Partis, retraite méritée etc. Les spécialités alsaciennes ne sont plus, ce qui n’est pas tellement gênant, sauf pour les nostalgiques du « c’était mieux avant ». Je préfère me satisfaire du présent et du surprenant! Pour une surprise, c’est une surprise! Quelle déception! Dehors, c’est triste comme un sapin de Noël qui se déplume en mode fin de parcours. Tables extérieures non dressées, plantes au moral dans les chaussettes: seule la porte ouverte prouve l’établissement disponible au public. Et aussi, le plat du jour affiché « spaghetti carbonara ». Bon sang. J’y vais ou pas?.. allez: j’y vais.

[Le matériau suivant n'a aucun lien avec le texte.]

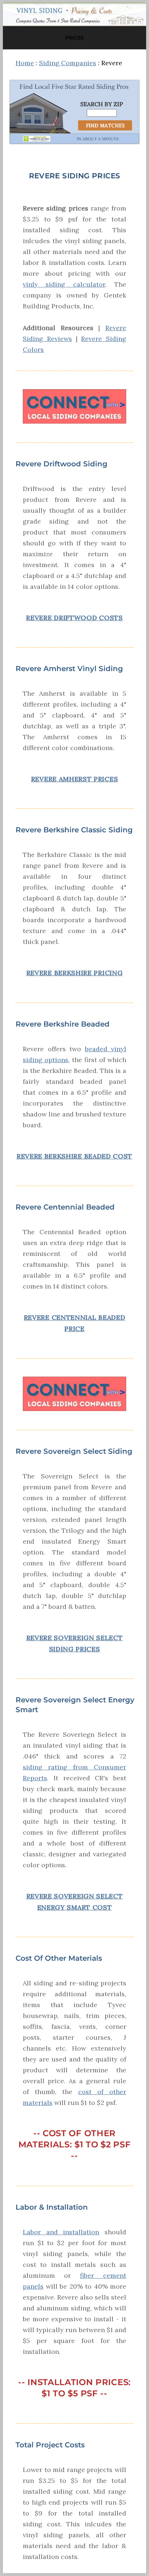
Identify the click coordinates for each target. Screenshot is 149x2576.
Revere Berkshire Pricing (74, 973)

Dedans c’est la pagaille, chaises empilées, devant le bar-caisse un coin bureau accumule paperasse des trucs et des machins, tables à moitié dressées sans verres et avec des sets en papier bas de gamme. Au fond, 3 clients attablés dans la pénombre, bonjour tristesse. J’ai attendu un bon moment debout comme un flamand rose, mais en chauve du crâne et sur des pattes velues. Le monsieur est arrivé dans une jovialité surjouée amusante, un peu comme le pharmacien vous amène une boite d’anxiolytique. Pendant 5 minutes il parlera beaucoup. Carte des plats en main, il explique (j’ai respecté les fautes par respect pour l’auteur): « alors comme on est jeudi et qu’on est fermé le mercredi, j’ai pas la « tourte », ni les « sèches à l’armoricaine façon normande », ni l' »agneaux de sept heures » ni les « spaghetti bolognaise ». Et puis il est parti. Ensuite une charmante dame blonde arrive carnet et stylo en main pour prendre commande: rien compris. Enfin si. J’ai compris qu’elle ne parle pas français et qu’elle me demande si je « speak english ». Impossible d’avoir des explications sur les garnitures du « confit de canard et ses accompagnements ». Le patron qui repassait par là confirme: « ouai comme des sarladaises ou presque et de la salade et des poivrons ». En 3 minutes arrive l’assiette. Salade qui se frotte aux patates achetées sous-vide et un peu cuisinées mais pas du tout « sarladaises ». Et un confit tiède qui a furtivement vu la poêle mais elle était tiède aussi.

Gras comme du phoque mais en canard. 50% de blanc avec peau lourde et molle. Dans le Top 5 des déplorables confits gobés par votre serviteur. Pour mémoire, le 1er du classement était chauffé au micro-onde (2008, Sausset-les-Pins (13)). La note de 7/20 est méritée, contrairement au prix payé par le gogo de client: 18€. Desserts à 7€, j’abandonne. Café infect, comme de la réchauffe: 2€. Travail (très) amateur, faudrait apprendre la cuisine avant de la réaliser, même sous l’honorable prétexte « je fais comme à la maison avec les amis ». A de tels tarifs vu le niveau, les amis ne le restent jamais longtemps.